#### [Исходный документ]
========
Эти игровые инстинкты – один из универсальных элементов человеческой природы. Движимые горячим желанием учиться у престижных игроков, люди часто слепо копируют их: так же одеваются, едят ту же пищу, подражают их речи, читают рекомендованные ими книги, перенимают их взгляды, поведение и манеры. Иногда такие игроки более низкого ранга кажутся одержимыми. Движущая ими совокупность нейронных связей существует на протяжении миллионов лет: обезьяны тоже копируют членов стаи с более высоким статусом. Но нашим двоюродным братьям по эволюции не удалось и близко довести инстинкт копирования до таких высот, как нам. Исследования, в ходе которых сравнивалось поведение человеческих младенцев и шимпанзе, показывают, что представители обоих видов копируют действия обладающих престижем особей, например, искусно доставая лакомство с помощью палки, но только человек копирует все действия. Шимпанзе рассудительно выявляют и исключают бессмысленные части процесса и воспроизводят только то, что необходимо, чтобы получить лакомство. Люди имитируют всё целиком.
========
#### [Исходные данные]
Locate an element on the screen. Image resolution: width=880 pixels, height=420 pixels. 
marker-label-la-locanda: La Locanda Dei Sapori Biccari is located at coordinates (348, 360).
========
#### [Задание]
Повторите целиком и дословно текст о склонности людей к подражанию. Опирайтесь только на текст, а не на данные.

#### [Решение ниже]
Эти игровые инстинкты – один из универсальных элементов человеческой природы. Движимые горячим желанием учиться у престижных игроков, люди часто слепо копируют их: так же одеваются, едят ту же пищу, подражают их речи, читают рекомендованные ими книги, перенимают их взгляды, поведение и манеры. Иногда такие игроки более низкого ранга кажутся одержимыми. Движущая ими совокупность нейронных связей существует на протяжении миллионов лет: обезьяны тоже копируют членов стаи с более высоким статусом. Но нашим двоюродным братьям по эволюции не удалось и близко довести инстинкт копирования до таких высот, как нам. Исследования, в ходе которых сравнивалось поведение человеческих младенцев и шимпанзе, показывают, что представители обоих видов копируют действия обладающих престижем особей, например, искусно доставая лакомство с помощью палки, но только человек копирует все действия. Шимпанзе рассудительно выявляют и исключают бессмысленные части процесса и воспроизводят только то, что необходимо, чтобы получить лакомство. Люди имитируют всё целиком.